One small example among many: One of the industries in Ukraine and Russia that has been greatly affected by the war is the production of automotive wiring looms that were previously supplied to automakers all over the world.
 

CVS

Not so new member
Joined
Jun 6, 2014
Messages
2,138
Location
Southern California
Thanks. It’s the first guitar I’ve ever bought where I haven’t been able to put hands on a similar one first. I have high confidence though
I have 2 SS's - one maple neck - one rosewood fretboard. If you have played Strat's, I think you will find the SS a joy to play and the tones are more Strat like than many of the Strats that I have played over the years.
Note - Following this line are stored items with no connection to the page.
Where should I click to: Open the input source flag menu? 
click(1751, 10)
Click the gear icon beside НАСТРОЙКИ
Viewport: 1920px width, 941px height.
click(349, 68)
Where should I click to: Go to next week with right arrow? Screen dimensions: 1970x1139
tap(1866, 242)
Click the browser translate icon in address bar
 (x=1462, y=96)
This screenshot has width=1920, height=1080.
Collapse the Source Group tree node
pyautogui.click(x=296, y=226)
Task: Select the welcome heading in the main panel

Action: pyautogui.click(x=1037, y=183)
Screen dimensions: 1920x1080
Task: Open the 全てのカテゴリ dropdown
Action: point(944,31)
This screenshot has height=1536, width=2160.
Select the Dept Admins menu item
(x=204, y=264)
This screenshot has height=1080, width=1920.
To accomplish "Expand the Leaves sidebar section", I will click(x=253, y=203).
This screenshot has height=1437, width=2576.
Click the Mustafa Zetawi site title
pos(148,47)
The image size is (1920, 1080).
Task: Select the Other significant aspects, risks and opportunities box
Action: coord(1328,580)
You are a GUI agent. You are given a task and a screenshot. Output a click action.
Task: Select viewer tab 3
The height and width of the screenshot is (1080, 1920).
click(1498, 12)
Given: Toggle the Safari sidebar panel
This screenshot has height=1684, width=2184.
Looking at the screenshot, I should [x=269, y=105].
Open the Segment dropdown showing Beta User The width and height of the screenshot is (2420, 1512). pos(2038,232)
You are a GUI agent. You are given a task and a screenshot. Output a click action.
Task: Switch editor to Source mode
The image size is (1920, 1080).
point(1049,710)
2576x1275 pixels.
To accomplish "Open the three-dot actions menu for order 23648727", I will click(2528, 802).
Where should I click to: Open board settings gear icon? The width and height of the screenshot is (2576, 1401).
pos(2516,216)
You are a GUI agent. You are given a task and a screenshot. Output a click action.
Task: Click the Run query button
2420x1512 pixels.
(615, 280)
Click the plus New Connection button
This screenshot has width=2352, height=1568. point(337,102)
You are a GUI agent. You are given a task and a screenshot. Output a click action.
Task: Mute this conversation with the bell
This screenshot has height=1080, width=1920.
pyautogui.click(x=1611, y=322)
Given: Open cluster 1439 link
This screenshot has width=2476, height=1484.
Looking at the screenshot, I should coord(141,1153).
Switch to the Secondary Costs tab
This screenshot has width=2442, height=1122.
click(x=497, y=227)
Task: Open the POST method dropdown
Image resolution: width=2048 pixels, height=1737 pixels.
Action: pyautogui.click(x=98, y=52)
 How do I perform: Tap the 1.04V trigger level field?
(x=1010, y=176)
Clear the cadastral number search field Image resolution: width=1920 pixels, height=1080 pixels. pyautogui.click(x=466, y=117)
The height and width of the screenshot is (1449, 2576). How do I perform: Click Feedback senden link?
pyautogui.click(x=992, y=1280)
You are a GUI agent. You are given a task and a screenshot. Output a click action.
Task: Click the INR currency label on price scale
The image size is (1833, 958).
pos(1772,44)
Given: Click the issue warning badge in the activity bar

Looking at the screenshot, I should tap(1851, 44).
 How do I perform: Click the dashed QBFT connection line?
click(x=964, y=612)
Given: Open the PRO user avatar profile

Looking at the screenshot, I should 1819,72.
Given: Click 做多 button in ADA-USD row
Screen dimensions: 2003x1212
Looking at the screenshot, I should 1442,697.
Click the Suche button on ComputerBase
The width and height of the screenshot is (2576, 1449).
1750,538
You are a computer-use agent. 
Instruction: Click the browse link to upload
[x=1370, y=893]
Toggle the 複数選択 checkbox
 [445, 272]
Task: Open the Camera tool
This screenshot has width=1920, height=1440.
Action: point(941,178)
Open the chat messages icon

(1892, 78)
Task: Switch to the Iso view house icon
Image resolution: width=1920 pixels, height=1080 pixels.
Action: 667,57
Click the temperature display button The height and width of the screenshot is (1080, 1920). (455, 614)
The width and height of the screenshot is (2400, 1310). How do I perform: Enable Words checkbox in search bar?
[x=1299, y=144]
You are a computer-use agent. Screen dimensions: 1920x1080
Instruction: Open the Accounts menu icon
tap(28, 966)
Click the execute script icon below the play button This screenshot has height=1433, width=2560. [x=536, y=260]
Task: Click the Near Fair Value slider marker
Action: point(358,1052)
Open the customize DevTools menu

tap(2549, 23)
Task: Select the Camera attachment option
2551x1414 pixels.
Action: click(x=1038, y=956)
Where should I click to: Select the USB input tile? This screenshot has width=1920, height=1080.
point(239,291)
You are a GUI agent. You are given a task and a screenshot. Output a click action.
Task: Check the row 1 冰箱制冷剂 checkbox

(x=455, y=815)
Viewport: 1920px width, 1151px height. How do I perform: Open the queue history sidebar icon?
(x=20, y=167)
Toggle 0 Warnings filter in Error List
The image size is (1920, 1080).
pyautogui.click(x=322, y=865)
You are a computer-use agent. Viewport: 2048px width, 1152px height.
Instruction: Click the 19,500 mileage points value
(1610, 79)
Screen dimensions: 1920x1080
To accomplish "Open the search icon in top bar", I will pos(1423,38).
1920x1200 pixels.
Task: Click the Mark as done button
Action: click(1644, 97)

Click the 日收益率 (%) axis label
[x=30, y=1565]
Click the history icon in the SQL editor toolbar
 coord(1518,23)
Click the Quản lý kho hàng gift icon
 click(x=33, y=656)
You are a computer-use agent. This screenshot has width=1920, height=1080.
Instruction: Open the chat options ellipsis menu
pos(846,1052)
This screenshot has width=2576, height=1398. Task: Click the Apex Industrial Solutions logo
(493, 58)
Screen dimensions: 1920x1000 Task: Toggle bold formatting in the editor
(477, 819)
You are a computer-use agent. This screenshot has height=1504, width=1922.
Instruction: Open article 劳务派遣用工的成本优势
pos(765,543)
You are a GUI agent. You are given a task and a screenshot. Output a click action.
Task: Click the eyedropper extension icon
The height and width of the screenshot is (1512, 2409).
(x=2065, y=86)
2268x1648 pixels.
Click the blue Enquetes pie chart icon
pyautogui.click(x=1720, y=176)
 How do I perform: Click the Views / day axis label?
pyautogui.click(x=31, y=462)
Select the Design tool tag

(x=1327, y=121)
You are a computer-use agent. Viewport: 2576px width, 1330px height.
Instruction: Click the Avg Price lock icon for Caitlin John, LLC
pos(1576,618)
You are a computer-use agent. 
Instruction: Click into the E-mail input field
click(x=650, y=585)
Can't wait to see pics and your thoughts.
 

CVS

Not so new member
Joined
Jun 6, 2014
Messages
2,138
Location
Southern California
Often overlooked is the fact that COVID hospitalizations by age group are pretty evenly distributed. While it's true that deaths predominate among older folks, there are currently as many 18-49 age group hospitalizations as those over 65. Add in the 50-65 age group and you have even more.

Throw in the people who stay home sick for several days but aren't hospitalized, and you have a pretty good-sized slice of working people whose absence has done a lot to screw up the supply chain.

Also, COVID has killed over 210,000 people under the age of 65 in the US. Dead people can't work (as far as we know...).



I realize you were half-joking, but it'll be interesting to see whether that's in fact true, when the statistics are analyzed. I have my doubts.

There have also been a ton of working mothers who were stuck at home, home-schooling their kids. That's a lot of lost productivity, and several I know personally decided to bite the bullet, quit their jobs, and just work part-time (if at all).
Just wanted to add on more through to the above - given the current cost of gas, there may be quite a few people deciding not to work or accept jobs with long commutes, as is the case for many people in my area. Just adds to the workplace shortage issues.